Editor's note: This article deals with adult themes including rape and suicide.
Mary South’s debut short-story collection is called "You Will Never Be Forgotten." The stories feature characters trying to use technology to escape their uncontrollable feelings of grief, rage or despair. South uses carefully-crafted sentences and a fair share of dark humor to show that the results aren’t always what her characters hoped for.
"One of the things that really interests me about technology is that no matter how much it advances, no matter how instantaneously we can get the news, or how much information we now have than ever before, that our baseline, like human emotions and human psyche, hasn't changed," South told WPR’s "BETA."
South said as a millennial woman growing up with technology, she still remembers the dial-up modem of the early days of the web when it took what felt like eons, to download an image, whereas today we receive endless amounts of news and commentary instantaneously.
"I'm interested how that sort of reroutes our psychology, but then our emotions and our needs are still baseline the same," South said. "We still crave acceptance and nurturing and connection with others. But now that we have these amazing tools at our disposal, how do we go about getting them? When we have a dating app where you can meet hundreds of people that you would never have been able to meet before in your life, how do you go and adjust your behavior and go about getting that and fulfilling that need?"
South said she wants her stories to be complex and nuanced, which she says it is difficult to do when it comes to the internet.
"It’s like trying to ground the story in the character's emotions, trying to ground it and where they're coming from, to really imagine them fully in my mind and how they would respond to situations in their life," she said.
South said her stories have often been compared to the British science-fiction TV anthology series, "Black Mirror," which explores the dark side of technological innovation. She told "BETA" the "Black Mirror" episodes she most enjoys are the ones that really focus on the characters’ emotions.
"So it doesn't just become like a story about like, 'Oh, this is how we have no privacy anymore or this is how social media makes us lose empathy for each other,'" she said. "It's really about a character struggling with a core trauma or a core desire that they've never been able to fulfill in their life. And now, how are they going to go about getting that when they have all of these tools?"
South points to her story, "Not Setsuko," as an example. It’s a story about a mother who has lost her daughter tragically. The mother then clones her and tries to remake her memories, so she can live in the illusion that her daughter is back with her.
"The story is not really about cloning, although that's like a futuristic, near-futuristic technology," South said. "I really wanted to stay grounded with the mother and her desire to have her child back. I really wanted the story to be about grief."
The title story, "You Will Never Be Forgotten," is about a content moderator who is screening content to prevent traumatic and violent content from ending up online.
"She is also monitoring her rapist as he is living his life online, seeing what he's posting on social media," South said. "And she starts also monitoring him in real life, following him around the neighborhood after he goes home from work. And that kind of thing."

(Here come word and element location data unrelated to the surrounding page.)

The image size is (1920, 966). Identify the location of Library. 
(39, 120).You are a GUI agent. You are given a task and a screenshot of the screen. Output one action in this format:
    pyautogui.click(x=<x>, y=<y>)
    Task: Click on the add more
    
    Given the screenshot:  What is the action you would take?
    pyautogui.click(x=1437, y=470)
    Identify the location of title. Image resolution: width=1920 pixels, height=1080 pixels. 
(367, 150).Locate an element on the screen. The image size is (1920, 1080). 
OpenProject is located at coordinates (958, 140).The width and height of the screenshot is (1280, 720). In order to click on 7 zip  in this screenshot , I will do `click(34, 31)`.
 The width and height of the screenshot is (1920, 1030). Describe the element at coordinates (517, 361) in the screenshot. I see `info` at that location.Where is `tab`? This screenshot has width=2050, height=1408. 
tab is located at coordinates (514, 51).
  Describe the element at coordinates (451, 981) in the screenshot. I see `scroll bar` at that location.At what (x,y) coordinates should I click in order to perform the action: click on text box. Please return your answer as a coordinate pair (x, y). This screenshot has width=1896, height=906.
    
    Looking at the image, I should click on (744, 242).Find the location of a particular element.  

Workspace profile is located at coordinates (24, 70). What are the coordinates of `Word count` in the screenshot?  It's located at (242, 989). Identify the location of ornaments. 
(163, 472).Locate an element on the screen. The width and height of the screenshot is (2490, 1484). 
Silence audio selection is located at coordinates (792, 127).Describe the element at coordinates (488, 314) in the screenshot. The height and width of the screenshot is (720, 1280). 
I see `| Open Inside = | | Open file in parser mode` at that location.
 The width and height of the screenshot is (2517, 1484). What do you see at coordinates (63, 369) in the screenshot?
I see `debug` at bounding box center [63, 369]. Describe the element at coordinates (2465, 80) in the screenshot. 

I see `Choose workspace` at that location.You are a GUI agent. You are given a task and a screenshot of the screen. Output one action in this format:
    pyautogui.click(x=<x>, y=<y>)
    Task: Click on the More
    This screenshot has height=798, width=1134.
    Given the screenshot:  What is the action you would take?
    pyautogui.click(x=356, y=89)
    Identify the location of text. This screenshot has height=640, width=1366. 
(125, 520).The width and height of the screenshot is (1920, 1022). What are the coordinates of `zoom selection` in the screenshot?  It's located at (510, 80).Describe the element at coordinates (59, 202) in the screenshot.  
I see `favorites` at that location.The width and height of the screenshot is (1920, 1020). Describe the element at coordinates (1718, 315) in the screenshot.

"And it's mostly because she's trying to process the trauma of her sexual assaults. But also, she's worried that what happened to her is going to happen to other women. So there's a lot emotionally for her to deal with," she added.
In the story, the woman makes a fake profile on the dating site where she originally met the rapist and begins corresponding with him.
"But then the whole thing seems really false and wrong," South said. "So she confesses: 'This is me, this is the woman you sexually assaulted. Do you remember me?'"
South said it was a difficult story for her to write.
"I didn't want to retraumatize the reader by the way I dealt with it. But then again, I also thought it was important if I was going to write about these things that I fully look at them and not shy away from writing about them," she said.
"What I hope I accomplished was by grounding it in her emotions and her point of view and her struggle to get over it, I hope that the reader can really feel her pain," South said. "It's really about her pain and recovery. I wanted to fully inhabit her and fully present her to the world and do her justice and have her be seen in the way that she feels very invisible. Her rapist hasn't been held accountable. So I wanted that character to be fully seen and have her justice in a fictional way."